* [WHAT YOU SHOULD DO]:
From the entries that follow, extract each line holding the string "word".

::::::::::

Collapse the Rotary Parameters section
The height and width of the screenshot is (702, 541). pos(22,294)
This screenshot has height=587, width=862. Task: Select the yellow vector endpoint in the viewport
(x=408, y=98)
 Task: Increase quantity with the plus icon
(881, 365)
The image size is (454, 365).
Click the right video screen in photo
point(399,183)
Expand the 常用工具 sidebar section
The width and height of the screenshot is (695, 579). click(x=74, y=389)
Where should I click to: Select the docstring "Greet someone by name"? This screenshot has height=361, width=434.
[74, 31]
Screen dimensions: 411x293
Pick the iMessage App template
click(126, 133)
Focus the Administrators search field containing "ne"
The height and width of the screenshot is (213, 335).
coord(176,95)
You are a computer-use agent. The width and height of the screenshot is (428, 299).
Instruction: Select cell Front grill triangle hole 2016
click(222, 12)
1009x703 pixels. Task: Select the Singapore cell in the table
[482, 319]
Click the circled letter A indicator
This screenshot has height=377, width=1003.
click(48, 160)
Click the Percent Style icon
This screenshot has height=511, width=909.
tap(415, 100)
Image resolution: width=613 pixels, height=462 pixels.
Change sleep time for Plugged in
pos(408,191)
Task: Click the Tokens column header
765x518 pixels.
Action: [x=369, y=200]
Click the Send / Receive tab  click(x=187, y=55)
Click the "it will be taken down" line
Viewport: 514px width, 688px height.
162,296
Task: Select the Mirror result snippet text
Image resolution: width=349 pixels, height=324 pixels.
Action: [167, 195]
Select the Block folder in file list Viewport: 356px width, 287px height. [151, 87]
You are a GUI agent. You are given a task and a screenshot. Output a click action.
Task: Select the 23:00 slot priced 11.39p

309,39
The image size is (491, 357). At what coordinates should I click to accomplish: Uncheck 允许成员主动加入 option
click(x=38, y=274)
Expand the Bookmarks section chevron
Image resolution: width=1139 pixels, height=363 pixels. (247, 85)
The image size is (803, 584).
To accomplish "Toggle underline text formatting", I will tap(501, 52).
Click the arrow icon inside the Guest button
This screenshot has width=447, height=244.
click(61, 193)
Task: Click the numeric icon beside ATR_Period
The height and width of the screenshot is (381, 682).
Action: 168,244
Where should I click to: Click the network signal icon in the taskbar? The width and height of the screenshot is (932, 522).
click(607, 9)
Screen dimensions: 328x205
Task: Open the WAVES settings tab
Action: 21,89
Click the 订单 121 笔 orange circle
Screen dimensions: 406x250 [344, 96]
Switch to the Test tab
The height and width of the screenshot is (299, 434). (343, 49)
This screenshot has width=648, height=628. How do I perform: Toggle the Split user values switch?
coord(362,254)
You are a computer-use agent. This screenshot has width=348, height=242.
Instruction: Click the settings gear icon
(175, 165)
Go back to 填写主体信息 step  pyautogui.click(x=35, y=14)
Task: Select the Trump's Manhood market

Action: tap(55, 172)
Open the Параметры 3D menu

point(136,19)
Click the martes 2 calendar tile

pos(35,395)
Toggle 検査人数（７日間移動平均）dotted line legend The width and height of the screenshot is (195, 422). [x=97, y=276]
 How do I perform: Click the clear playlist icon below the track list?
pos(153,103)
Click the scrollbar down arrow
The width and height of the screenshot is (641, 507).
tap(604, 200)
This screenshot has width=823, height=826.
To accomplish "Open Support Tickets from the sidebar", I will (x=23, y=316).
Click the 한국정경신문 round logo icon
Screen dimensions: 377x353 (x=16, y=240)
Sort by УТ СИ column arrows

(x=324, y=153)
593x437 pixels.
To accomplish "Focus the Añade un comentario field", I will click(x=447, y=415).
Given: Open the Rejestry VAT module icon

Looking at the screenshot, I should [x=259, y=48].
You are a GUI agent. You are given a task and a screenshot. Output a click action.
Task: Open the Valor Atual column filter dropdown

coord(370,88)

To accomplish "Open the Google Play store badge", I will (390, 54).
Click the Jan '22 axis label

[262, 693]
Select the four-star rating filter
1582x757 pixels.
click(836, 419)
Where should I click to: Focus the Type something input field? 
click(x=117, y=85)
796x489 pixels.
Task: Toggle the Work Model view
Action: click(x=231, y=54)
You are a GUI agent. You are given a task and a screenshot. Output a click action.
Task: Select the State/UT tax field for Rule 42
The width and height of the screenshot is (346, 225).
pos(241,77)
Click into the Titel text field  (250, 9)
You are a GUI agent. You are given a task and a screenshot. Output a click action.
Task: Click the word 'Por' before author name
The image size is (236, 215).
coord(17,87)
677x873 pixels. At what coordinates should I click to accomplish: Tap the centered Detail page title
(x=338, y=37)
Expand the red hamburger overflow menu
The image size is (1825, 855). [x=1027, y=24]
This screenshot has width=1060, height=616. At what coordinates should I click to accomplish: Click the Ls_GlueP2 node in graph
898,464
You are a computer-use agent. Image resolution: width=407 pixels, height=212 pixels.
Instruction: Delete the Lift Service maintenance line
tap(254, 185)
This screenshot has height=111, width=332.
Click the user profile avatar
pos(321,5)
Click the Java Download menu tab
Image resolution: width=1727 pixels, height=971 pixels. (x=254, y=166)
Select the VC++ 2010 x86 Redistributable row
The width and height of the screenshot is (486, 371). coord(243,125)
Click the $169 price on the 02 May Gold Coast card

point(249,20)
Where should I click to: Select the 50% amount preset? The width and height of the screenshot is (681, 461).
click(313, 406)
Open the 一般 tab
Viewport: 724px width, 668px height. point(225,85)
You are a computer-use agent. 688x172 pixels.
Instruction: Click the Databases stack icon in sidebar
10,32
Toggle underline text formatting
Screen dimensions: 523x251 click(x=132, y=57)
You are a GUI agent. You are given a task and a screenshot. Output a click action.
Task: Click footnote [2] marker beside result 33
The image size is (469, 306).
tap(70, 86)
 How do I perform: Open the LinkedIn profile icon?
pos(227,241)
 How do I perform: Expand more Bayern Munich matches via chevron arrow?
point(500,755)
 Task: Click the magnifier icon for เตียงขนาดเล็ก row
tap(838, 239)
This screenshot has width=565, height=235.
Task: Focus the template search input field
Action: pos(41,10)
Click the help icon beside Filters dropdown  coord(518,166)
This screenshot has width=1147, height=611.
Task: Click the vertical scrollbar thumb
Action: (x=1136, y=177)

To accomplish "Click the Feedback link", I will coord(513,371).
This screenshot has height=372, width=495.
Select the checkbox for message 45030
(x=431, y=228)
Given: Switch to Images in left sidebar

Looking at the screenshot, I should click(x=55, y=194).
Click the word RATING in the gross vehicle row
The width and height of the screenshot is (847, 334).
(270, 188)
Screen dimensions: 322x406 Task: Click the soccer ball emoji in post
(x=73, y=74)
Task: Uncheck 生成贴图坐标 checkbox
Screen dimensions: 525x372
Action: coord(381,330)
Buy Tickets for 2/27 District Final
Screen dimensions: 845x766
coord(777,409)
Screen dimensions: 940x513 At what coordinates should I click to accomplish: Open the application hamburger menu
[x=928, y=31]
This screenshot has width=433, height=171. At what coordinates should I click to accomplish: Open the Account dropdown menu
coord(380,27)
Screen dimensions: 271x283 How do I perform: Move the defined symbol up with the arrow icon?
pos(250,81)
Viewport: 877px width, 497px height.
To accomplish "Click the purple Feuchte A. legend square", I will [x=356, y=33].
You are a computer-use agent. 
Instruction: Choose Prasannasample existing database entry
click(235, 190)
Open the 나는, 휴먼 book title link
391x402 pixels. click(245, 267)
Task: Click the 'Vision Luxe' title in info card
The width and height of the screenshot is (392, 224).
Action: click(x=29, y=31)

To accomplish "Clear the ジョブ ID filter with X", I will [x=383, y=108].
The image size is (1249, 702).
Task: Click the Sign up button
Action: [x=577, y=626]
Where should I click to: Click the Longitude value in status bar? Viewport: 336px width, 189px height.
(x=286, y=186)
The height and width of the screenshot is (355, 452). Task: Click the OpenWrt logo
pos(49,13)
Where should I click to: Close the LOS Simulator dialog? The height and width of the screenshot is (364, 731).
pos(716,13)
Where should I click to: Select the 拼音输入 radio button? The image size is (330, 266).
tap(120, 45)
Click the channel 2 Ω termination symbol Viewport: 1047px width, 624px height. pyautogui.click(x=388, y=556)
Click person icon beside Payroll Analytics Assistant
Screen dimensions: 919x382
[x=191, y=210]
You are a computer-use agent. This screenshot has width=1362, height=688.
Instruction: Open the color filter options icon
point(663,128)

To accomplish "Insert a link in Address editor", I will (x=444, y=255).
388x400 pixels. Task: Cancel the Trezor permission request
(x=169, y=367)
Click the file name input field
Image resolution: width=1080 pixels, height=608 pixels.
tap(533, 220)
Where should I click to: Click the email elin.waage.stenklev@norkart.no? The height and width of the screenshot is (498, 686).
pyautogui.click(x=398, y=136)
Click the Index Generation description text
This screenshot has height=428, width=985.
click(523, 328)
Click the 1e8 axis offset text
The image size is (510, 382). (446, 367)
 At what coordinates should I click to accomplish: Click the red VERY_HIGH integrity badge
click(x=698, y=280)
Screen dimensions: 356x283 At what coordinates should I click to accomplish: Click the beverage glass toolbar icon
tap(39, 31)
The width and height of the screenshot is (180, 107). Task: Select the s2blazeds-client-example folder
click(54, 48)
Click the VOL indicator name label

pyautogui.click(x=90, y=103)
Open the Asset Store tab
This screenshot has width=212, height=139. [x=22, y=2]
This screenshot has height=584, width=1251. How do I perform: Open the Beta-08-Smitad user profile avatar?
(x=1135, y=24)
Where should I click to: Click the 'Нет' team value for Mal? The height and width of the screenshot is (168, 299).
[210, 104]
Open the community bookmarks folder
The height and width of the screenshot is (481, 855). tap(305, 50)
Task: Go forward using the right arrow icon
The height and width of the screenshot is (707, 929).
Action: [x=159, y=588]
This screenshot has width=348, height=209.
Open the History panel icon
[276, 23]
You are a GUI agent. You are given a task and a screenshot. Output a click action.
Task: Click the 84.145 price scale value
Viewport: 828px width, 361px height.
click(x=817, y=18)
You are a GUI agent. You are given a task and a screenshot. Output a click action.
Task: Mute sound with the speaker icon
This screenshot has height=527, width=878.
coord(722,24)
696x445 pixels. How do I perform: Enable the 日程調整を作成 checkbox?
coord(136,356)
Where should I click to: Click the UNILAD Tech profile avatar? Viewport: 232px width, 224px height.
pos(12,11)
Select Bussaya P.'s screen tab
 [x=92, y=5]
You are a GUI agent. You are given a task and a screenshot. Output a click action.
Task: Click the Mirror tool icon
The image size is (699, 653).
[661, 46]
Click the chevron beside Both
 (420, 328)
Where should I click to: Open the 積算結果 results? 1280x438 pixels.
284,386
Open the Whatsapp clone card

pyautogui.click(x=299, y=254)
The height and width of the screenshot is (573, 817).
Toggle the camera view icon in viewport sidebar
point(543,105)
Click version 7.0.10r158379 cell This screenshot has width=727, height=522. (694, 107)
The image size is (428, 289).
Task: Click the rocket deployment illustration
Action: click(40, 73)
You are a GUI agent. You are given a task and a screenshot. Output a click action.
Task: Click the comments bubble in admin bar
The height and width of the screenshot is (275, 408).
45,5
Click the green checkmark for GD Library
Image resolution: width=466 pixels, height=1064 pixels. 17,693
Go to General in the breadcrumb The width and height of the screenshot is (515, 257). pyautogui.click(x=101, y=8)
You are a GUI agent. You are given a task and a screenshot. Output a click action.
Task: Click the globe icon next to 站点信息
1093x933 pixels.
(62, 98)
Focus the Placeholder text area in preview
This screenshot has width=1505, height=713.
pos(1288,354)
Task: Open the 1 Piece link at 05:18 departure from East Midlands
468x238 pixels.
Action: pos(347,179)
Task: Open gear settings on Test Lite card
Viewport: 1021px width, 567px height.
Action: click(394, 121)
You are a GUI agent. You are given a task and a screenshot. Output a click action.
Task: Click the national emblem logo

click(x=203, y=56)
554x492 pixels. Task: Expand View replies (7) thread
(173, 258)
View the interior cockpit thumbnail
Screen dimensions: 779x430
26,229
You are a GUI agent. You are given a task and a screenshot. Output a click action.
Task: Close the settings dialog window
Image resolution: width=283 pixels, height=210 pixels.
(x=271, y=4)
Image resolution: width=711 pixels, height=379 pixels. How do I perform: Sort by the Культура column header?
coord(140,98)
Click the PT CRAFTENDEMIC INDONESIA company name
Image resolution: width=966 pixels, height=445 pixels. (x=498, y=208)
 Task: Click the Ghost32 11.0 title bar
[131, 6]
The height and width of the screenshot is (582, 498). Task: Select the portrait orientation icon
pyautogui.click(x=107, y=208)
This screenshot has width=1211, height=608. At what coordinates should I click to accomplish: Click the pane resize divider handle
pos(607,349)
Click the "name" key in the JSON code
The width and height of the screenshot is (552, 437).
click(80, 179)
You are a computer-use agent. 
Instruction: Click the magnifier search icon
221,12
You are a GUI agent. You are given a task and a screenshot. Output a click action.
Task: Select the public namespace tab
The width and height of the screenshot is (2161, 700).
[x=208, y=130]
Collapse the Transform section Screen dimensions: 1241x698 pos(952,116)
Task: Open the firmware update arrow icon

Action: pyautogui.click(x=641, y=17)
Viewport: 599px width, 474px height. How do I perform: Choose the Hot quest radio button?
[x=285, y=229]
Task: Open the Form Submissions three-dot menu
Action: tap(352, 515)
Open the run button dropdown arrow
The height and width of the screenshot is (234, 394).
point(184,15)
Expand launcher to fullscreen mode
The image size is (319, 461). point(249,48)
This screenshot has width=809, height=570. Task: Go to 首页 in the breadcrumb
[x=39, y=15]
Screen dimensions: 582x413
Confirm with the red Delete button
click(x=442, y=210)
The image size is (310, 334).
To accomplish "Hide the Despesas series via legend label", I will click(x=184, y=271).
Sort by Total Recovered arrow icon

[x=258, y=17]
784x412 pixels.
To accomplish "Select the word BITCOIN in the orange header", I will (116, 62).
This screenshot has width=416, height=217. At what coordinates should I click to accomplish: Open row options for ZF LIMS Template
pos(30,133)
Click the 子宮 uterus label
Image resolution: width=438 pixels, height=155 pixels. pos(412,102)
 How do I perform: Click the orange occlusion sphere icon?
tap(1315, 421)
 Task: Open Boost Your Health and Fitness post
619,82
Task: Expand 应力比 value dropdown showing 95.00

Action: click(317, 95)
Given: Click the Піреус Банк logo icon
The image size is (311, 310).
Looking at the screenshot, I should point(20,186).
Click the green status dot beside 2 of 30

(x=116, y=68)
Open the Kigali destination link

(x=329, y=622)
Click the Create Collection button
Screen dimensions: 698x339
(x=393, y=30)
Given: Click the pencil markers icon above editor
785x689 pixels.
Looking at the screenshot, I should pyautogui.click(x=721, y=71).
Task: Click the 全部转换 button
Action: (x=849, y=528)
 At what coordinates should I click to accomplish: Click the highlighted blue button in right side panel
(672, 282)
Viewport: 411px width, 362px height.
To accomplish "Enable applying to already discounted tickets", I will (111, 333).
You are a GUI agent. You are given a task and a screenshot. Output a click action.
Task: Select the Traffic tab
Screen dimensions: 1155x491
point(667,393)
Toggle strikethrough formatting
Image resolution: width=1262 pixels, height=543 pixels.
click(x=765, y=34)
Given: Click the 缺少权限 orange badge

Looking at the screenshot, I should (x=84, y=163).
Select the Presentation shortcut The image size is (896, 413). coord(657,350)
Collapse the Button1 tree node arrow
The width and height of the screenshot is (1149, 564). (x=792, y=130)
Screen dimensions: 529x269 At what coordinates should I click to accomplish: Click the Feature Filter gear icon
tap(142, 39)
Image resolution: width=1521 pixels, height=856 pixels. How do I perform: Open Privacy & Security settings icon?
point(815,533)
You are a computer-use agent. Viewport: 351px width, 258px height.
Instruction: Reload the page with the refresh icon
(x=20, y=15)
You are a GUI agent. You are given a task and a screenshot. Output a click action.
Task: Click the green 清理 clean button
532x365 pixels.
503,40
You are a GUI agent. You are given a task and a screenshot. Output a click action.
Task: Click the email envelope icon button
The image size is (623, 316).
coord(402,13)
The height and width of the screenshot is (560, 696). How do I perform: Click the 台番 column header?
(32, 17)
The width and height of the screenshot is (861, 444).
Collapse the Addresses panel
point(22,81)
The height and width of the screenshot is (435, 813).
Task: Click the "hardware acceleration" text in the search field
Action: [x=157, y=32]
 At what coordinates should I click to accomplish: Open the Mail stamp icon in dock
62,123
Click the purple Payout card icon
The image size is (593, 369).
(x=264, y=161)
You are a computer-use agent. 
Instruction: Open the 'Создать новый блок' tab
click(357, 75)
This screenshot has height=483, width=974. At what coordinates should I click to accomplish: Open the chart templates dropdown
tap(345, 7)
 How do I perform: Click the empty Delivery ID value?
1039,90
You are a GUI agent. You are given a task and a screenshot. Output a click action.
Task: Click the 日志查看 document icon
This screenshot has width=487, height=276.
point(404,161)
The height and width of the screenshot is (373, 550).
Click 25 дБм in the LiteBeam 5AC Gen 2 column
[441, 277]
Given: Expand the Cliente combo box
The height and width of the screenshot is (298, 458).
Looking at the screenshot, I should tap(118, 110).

::::::::::

* [ANSWER SECTION]:
Task: Click the word 'Por' before author name
Click the word RATING in the gross vehicle row
To accomplish "Select the word BITCOIN in the orange header", I will (116, 62).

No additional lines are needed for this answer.